Exercise description ▸ Exactly those lines running from the one containing "Task: Open the ストレージ tab" to the end of the material are to be printed, and no others.

Data ▸

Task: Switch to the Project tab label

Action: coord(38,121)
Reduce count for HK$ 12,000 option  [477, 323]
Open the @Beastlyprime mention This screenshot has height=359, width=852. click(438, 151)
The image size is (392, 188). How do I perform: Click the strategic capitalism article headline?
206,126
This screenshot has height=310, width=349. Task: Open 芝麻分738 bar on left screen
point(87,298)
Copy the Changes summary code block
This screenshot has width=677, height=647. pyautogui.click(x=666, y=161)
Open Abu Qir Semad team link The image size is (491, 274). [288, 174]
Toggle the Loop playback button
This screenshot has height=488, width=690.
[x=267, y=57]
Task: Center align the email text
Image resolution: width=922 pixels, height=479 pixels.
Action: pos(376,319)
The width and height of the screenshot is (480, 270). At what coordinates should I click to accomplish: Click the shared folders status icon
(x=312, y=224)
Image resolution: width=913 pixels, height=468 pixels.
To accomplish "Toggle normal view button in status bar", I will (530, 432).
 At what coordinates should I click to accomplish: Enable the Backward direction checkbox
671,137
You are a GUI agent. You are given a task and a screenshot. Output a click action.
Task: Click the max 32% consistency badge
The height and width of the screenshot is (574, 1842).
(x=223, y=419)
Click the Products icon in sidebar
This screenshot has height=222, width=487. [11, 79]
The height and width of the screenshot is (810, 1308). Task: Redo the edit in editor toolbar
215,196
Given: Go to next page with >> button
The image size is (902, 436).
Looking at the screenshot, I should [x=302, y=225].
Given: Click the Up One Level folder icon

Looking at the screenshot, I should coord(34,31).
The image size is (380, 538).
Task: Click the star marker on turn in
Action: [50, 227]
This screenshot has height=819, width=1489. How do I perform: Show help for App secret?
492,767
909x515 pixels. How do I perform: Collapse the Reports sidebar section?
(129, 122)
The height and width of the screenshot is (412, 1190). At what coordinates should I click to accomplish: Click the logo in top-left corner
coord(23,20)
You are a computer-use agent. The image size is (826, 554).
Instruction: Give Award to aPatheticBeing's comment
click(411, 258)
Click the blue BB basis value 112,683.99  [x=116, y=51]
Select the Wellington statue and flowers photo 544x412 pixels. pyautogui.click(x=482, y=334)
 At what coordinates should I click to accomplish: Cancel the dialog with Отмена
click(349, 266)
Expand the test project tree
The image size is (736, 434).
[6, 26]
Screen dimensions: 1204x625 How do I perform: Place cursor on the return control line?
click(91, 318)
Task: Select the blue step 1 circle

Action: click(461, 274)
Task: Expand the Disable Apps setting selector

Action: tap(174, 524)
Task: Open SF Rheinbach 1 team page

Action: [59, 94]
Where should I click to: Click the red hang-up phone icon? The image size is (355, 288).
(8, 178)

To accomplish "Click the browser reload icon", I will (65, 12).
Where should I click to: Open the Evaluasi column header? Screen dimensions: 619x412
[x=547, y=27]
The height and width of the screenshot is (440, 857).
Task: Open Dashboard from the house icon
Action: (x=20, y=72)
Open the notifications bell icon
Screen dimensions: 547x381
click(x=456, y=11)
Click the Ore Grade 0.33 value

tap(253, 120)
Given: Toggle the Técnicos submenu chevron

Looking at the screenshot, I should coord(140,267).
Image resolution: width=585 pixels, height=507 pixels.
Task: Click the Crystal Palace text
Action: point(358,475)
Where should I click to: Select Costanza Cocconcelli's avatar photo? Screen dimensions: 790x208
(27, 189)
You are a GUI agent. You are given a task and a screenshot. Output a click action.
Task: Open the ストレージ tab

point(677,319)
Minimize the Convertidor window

Exercise solution ▸
Task: Open the ストレージ tab

point(677,319)
Minimize the Convertidor window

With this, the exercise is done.